Six scientists at the U.S. Department of Energy's Brookhaven National Laboratory have been named Fellows of the American Physical Society (APS), a professional organization with more than 47,000 members. Election to APS Fellowship is limited to no more than one half of one percent of its membership in a given year, and election for this honor indicates recognition by scientific peers for outstanding contributions to physics.
The 2009 Fellows from Brookhaven are:
“For his many groundbreaking contributions to the development of intense negatively charged hydrogen (H-) beam sources, both unpolarized and spin-polarized, and the development of a high intensity Electron Beam Ion Source for the production of beams of high charge state heavy ions.”
Alessi develops ion sources to generate beams of particles used in various accelerators at Brookhaven, including the world-class nuclear physics accelerator, the Relativistic Heavy Ion Collider (RHIC). At RHIC, physicists from around the world study extremely hot, dense matter that is thought to have existed a few millionths of a second after the Big Bang. A new Electron Beam Ion Source now being commissioned will generate heavy ion beams for both the NASA Space Radiation Laboratory at Brookhaven, where researchers assess the effects of high-energy charged particles on biological systems, materials, and instruments in an effort to understand the potential risks of exposure to space radiation, and RHIC. Alessi also developed high-intensity ion sources, such as that used for the Brookhaven Linac Isotope Producer, which makes short-lived radioisotopes that are used as diagnostic, research and calibration agents in hospitals and research institutions.
“For pioneering contributions to the integration of nanometer-scale polymer self-assembly in the fabrication of high-performance semiconductor microelectronic devices.”

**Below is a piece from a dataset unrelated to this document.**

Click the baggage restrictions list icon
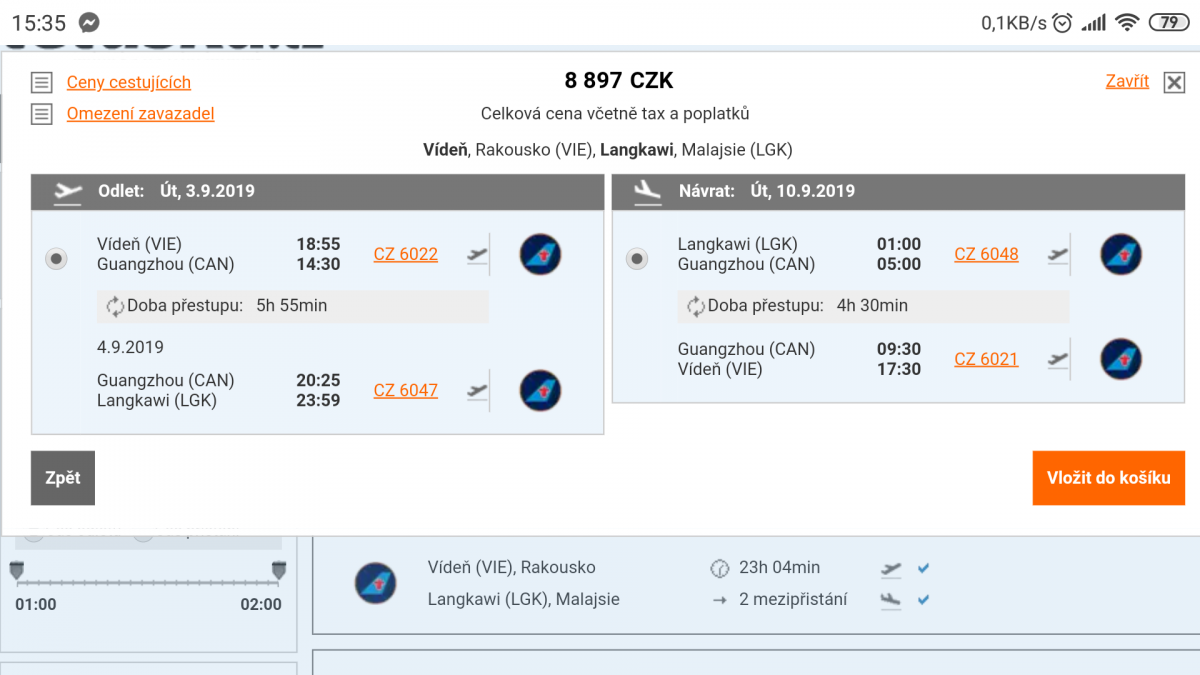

During his career at IBM, Black pioneered the use of self-assembly in nanotechnology to fabricate high-performance semiconductor devices used in microelectronics. Self-assembly is the spontaneous organization of materials into regular patterns. Under controlled conditions, certain materials will self-organize into patterns on the scale of tens of nanometers with dimensions and uniformity unattainable by conventional means. In his current research at Brookhaven’s Center for Functional Nanomaterials (CFN), Black is designing and applying self-assembly approaches to build nanostructured solar cells from low-cost polymer and nanocrystal materials.
G. Lawrence Carr
“For applications of synchrotron and terahertz radiation to condensed-matter systems.”
At Brookhaven’s National Synchrotron Light Source (NSLS), scientists use light that spans a very wide range of energies along the electromagnetic spectrum, from x-rays to microwaves, to study materials as diverse as computer chips and viruses. The spectral range of light between infrared and microwaves is known as terahertz, which describes the light’s frequency. Carr’s research at the NSLS has demonstrated the importance of terahertz frequencies in studying the electronic behavior of materials such as semiconductors and superconductors.
“For his contributions to neutrino and kaon physics.”
Diwan studies neutrinos, unusual particles that can pass through anything in their path. Neutrinos have intrigued scientists around the world, including Brookhaven Lab chemist Raymond Davis, Jr., who won the Nobel Prize in Physics in 2002 for detecting neutrinos originating in the sun. In particular, Diwan is trying to determine if neutrinos play a part in the asymmetry of matter and antimatter in the universe, a puzzle that has confounded physicists for decades.
Diwan also studies heavy subatomic particles called kaons at Brookhaven’s Alternating Gradient Synchrotron. Kaons spontaneously break down, or decay, in various ways, some of them occurring as infrequently as one in ten billion particle interactions. If these rare kaon decays occur significantly more often than predicted by the Standard Model, the modern physics theory of elementary particles, then new physics will have been discovered.
“For innovative applications of high resolution molecular spectroscopy to photodissociation dynamics, energy transfer and bimolecular reactions.”
Hall works with lasers to understand how molecules collide, exchange energy, react, and break apart. He and his colleagues have developed and applied experimental techniques using very sensitively controlled laser light to measure the flow of energy inside a molecule as it breaks apart. Using this light, he can also measure velocities of molecules, the orientation of rotating molecules, and molecular collisions that lead to chemical reactions or energy transfer between molecules. This information provides a basis for testing theories used in computer models of combustion, which are used, for instance, by combustion engineers to design fuel-efficient and environmentally friendly combustion devices.
“For his leading contributions to the study of electrons, and hadrons containing charm and bottom quarks in relativistic heavy ion collisions.”
Measurements from RHIC experiments have revealed compelling evidence for a new state of nuclear matter created at the extremely high densities and temperatures achieved in heavy ion collisions. This type of matter is believed to have existed just microseconds after the Big Bang. By studying electrons and charm and bottom quarks produced at RHIC, Ullrich has found intriguing hints about the properties of the dense matter created in these collisions.